Ofgem's RIIO2 regulatory framework - currently out for consultation - will shape - and endorse many tens of billions of new network investment in the period from 2020–28.

At this initial stage in designing the RIIO2 framework, Sustainability First is proposing that serious thought be given by Ofgem, the network companies and others with an interest, to a new and explicit low carbon incentive, common to every network.

Significant funds are of course already available to networks who seek to trial low-carbon innovation. And, within the current RIIO1 price control framework, there are a number of incentives placed on the network companies to promote a variety of environmental outcomes. However, these incentives are relatively fragmented.

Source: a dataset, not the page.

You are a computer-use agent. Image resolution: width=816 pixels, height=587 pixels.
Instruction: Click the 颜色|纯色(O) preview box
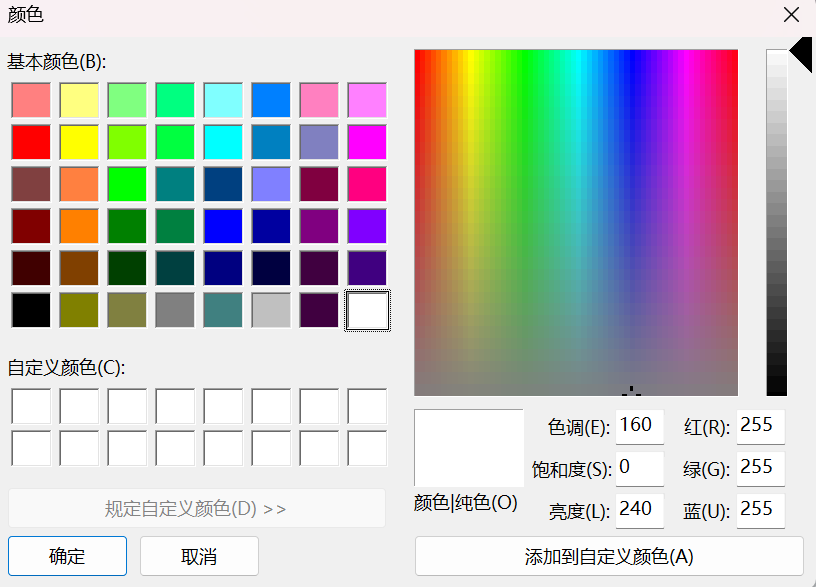[467, 447]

We believe that a new low carbon incentive would provide a clear and unambiguous signal to network companies for the decade ahead. It would sit alongside other important drivers in the network price controls - for economic and operational efficiency and for discharge of their wider societal responsibilities in delivering a critical service.

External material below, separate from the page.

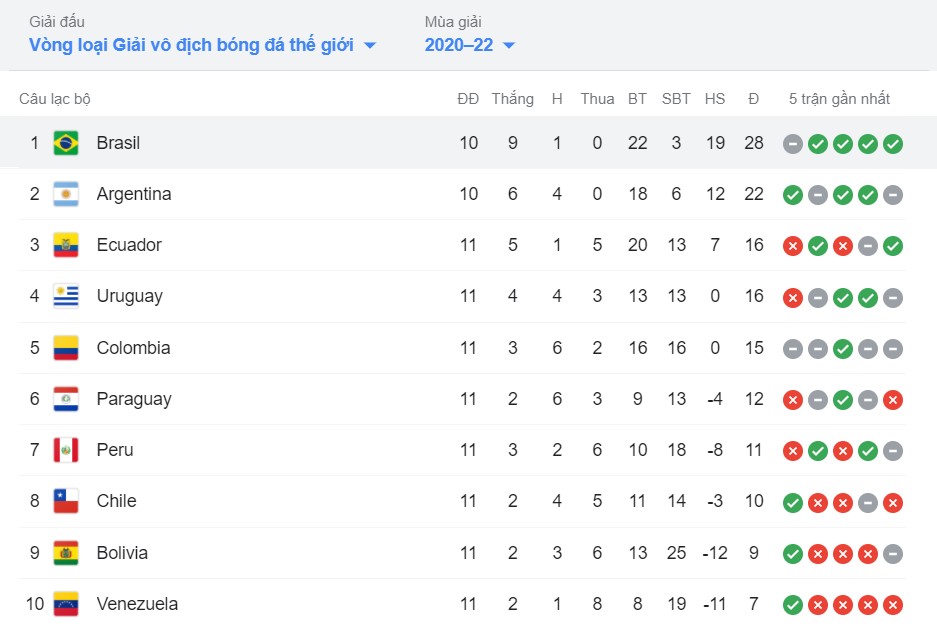Open the Mùa giải 2020–22 dropdown
The image size is (937, 631).
(x=470, y=45)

The aim of a new low carbon incentive for the networks would be to:

Give a clear signal from the regulator about the important role of the networks in shaping and facilitating lower-carbon outcomes.

Better align network business drivers with whole systems thinking and national carbon reduction goals.

Reward networks who wish to be flexible and creative in their approaches to low-carbon facilitation (so, where appropriate, to support cost-efficient low-carbon initiatives such as energy efficiency, bio-methane, low-carbon heat or transport). This flexibility is particularly important given the pace of technological change and future uncertainties.

Better align the agenda of the networks – given their geographic footprint – with the low carbon agendas of devolved authorities, towns, cities and other communities.

In practical terms, getting the 'right design' for such an incentive may be quite hard: issues ofquantification,measurement, 'additionality' of outcomes, and even potential gaming by the networks will each need to be addressed to some degree.

But, and important, this is not a reason to try. The RIIO2 framework will set the shape of network investment and activity out to almost 2030. The benefit of flagging the importance now of low-carbon delivery by the networks for the decade ahead is surely unarguable.